In our discussion of operating results, we have included foreign exchange impacts in our revenue by providing constant currency revenue growth. The constant currency presentation is not a measure recognized under IFRS and excludes the impact of fluctuations in foreign currency exchange rates. We believe providing constant currency information provides valuable supplemental information regarding our results of operations. We calculate constant currency amounts by converting our current period local currency revenue using the prior period foreign currency average exchange rates and comparing these adjusted amounts to our prior period reported results. This calculation may differ from similarly titled measures used by others and, accordingly, the constant currency presentation is not meant to substitute recorded amounts presented in conformity with IFRS as issued by the IASB, nor should such amounts be considered in isolation.

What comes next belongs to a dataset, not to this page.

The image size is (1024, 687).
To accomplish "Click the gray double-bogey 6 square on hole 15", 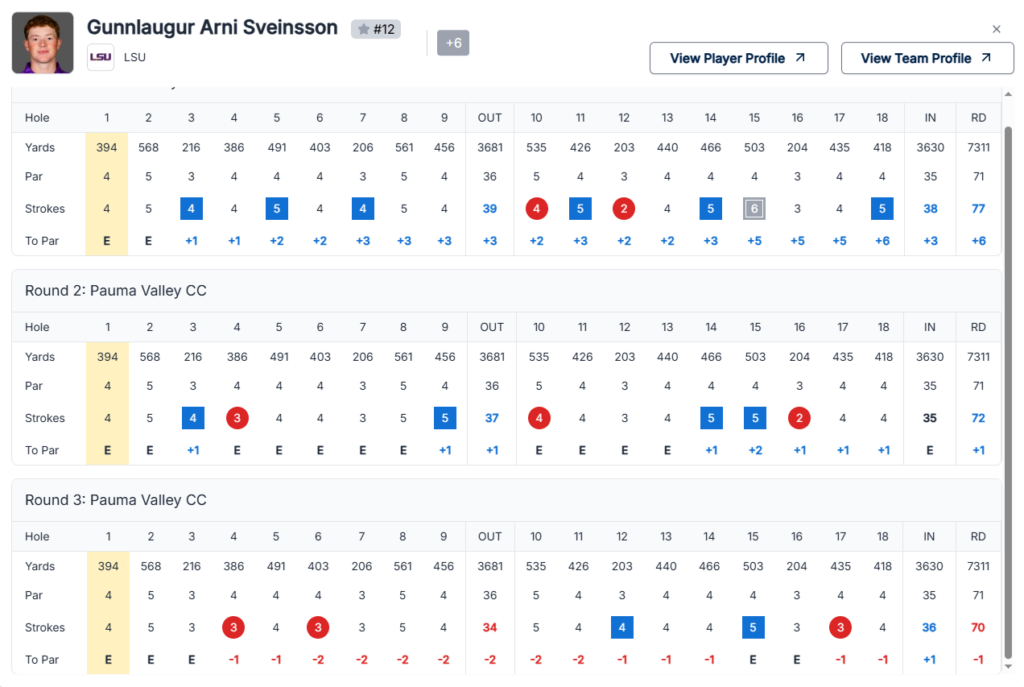I will coord(756,209).
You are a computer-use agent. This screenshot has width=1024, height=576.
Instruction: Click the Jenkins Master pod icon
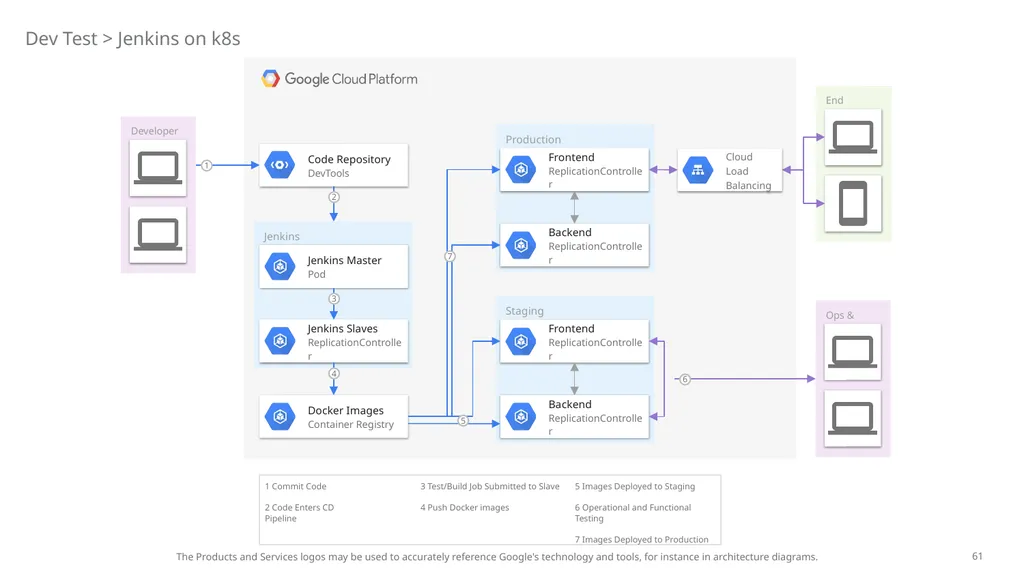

Impacts associated with fluctuations in foreign currency are discussed in more detail under “Item 11—Quantitative and Qualitative Disclosure about Market Risk—Foreign exchange risk.”
Interest rates
We incur significant indebtedness at the corporate and asset level. The interest rate risk arises mainly from indebtedness at variable interest rates. To mitigate interest rate risk, we primarily use long-term interest rate swaps and interest rate options which, in exchange for a fee, offer protection against a rise in interest rates. As of December 31, 2023, approximately 92% of our project debt and close to 94% of our corporate debt either has fixed interest rates or has been hedged with swaps or caps. Nevertheless, our results of operations can be affected by changes in interest rates with respect to the unhedged portion of our indebtedness that bears interest at floating rates, which typically bear a spread over EURIBOR or SOFR.